TESTO DI PARTENZA -
Pubblicato il 17/07/2023

N. 06988/2023REG.PROV.COLL.

N. 03310/2021 REG.RIC.

REPUBBLICA ITALIANA

IN NOME DEL POPOLO ITALIANO

Il Consiglio di Stato

in sede giurisdizionale (Sezione Seconda)

ha pronunciato la presente

SENTENZA

sul ricorso numero di registro generale 3310 del 2021, proposto dal signor -OMISSIS- rappresentato e difeso dagli avvocati L P e G B, con domicilio digitale come da PEC Registri di Giustizia e domicilio eletto presso lo studio dell’avvocato L P in Roma, via Archimede, n. 143;

contro

il Ministero della difesa, in persona del Ministro pro tempore , ed il Comando Generale dell’Arma dei Carabinieri, in persona del Comandante pro tempore , rappresentati e difesi dall’Avvocatura Generale dello Stato, domiciliataria ex lege in Roma, via dei Portoghesi, n. 12;

per la riforma

della sentenza del T.a.r. per la Toscana, Sezione I, n.-OMISSIS- resa inter partes , concernente un risarcimento danni a causa di mobbing .


Visti il ricorso in appello e i relativi allegati;

Visto l’atto di costituzione in giudizio del Ministero della difesa e del Comando Generale dell’Arma dei Carabinieri;

Visti tutti gli atti della causa;

Relatore nell’udienza pubblica del giorno 23 maggio 2023 il consigliere Giovanni Sabbato e uditi per le parti l’avvocato G B e l’avvocato dello Stato Emma Damiani;

Ritenuto e considerato in fatto e diritto quanto segue.

I DATI -

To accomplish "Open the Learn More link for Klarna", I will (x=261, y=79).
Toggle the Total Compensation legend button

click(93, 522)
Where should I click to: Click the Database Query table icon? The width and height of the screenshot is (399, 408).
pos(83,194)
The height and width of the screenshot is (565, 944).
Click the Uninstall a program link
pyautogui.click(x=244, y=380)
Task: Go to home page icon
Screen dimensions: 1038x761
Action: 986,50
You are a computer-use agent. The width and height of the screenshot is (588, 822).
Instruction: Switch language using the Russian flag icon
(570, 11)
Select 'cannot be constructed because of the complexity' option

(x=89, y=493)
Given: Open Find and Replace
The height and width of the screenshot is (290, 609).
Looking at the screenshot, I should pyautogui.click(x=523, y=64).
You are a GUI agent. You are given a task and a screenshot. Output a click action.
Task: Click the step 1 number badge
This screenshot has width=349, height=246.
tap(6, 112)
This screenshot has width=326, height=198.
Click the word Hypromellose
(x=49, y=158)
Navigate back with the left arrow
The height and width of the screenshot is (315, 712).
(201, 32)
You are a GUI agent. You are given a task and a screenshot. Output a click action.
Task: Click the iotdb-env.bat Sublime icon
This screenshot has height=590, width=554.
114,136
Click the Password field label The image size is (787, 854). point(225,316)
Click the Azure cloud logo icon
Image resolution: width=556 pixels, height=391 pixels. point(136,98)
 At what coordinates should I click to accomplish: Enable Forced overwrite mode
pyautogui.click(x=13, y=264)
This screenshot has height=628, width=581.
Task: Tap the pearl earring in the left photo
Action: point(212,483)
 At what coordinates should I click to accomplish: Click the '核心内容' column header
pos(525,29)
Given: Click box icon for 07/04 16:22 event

USO DELLE INFORMAZIONI -
1 – Ricopia dal testo della sentenza il passo compreso tra "Pubblicato il 17/07/2023" e "giurisdizionale (Sezione Seconda)", entrambi inclusi.
2 – Scrivi il seguito del testo della sentenza, riprendendo dopo la sua ultima frase.

RISPOSTE PER COMPITO -
1 –
Pubblicato il 17/07/2023

N. 06988/2023REG.PROV.COLL.

N. 03310/2021 REG.RIC.

REPUBBLICA ITALIANA

IN NOME DEL POPOLO ITALIANO

Il Consiglio di Stato

in sede giurisdizionale (Sezione Seconda)

2 –
FATTO e DIRITTO

1. La vicenda oggetto dell’appello in trattazione è innescata dal ricorso n. -OMISSIS- proposto innanzi al T.a.r. Firenze, con cui il signor -OMISSIS- Maresciallo Ordinario dell’Arma dei Carabinieri, aveva chiesto il risarcimento dei danni derivanti dal comportamento vessatorio assunto dal superiore gerarchico, -OMISSIS-tale da provocargli, anche a seguito della sottoposizione ad alcuni procedimenti penali innescati da accuse infamanti e dai quali usciva indenne, una condizione di forte stress con conseguente danno che quantificava in € 1.000.000,00 o nella diversa maggiore o minore somma ritenuta di giustizia.

2. A sostegno del ricorso aveva dedotto la sussistenza della fattispecie del mobbing , con conseguente diritto al risarcimento.

3. Nella resistenza dell’Amministrazione, il Tribunale adìto (Sezione I) ha così deciso il gravame al suo esame:

- ha condannato il Ministero resistente al risarcimento della somma di euro 5.000 da maggiorarsi con interessi e rivalutazione;

- ha condannato il Ministero alla refusione delle spese legali in Euro 3.500 oltre IVA e c.p.a. ed al pagamento delle spese di consulenza tecnica in Euro 2.440 oltre accessori di legge.

4. In particolare, il Tribunale ha rilevato, ai danni del ricorrente, “ l’insorgenza di una sindrome -OMISSIS- inizialmente anche piuttosto intensa sviluppatasi in fase acuta nell’arco di un quadriennio e poi progressivamente assestatasi su un quadro psicopatologico di disturbo dell'adattamento persistente quantificabile con percentuale del 12 per cento di invalidità temporanea riferibile al periodo 2003/2008 atteso che alla attualità permane solo un lieve disagio psichico non inquadrabile in alcuna patologia codificata ”.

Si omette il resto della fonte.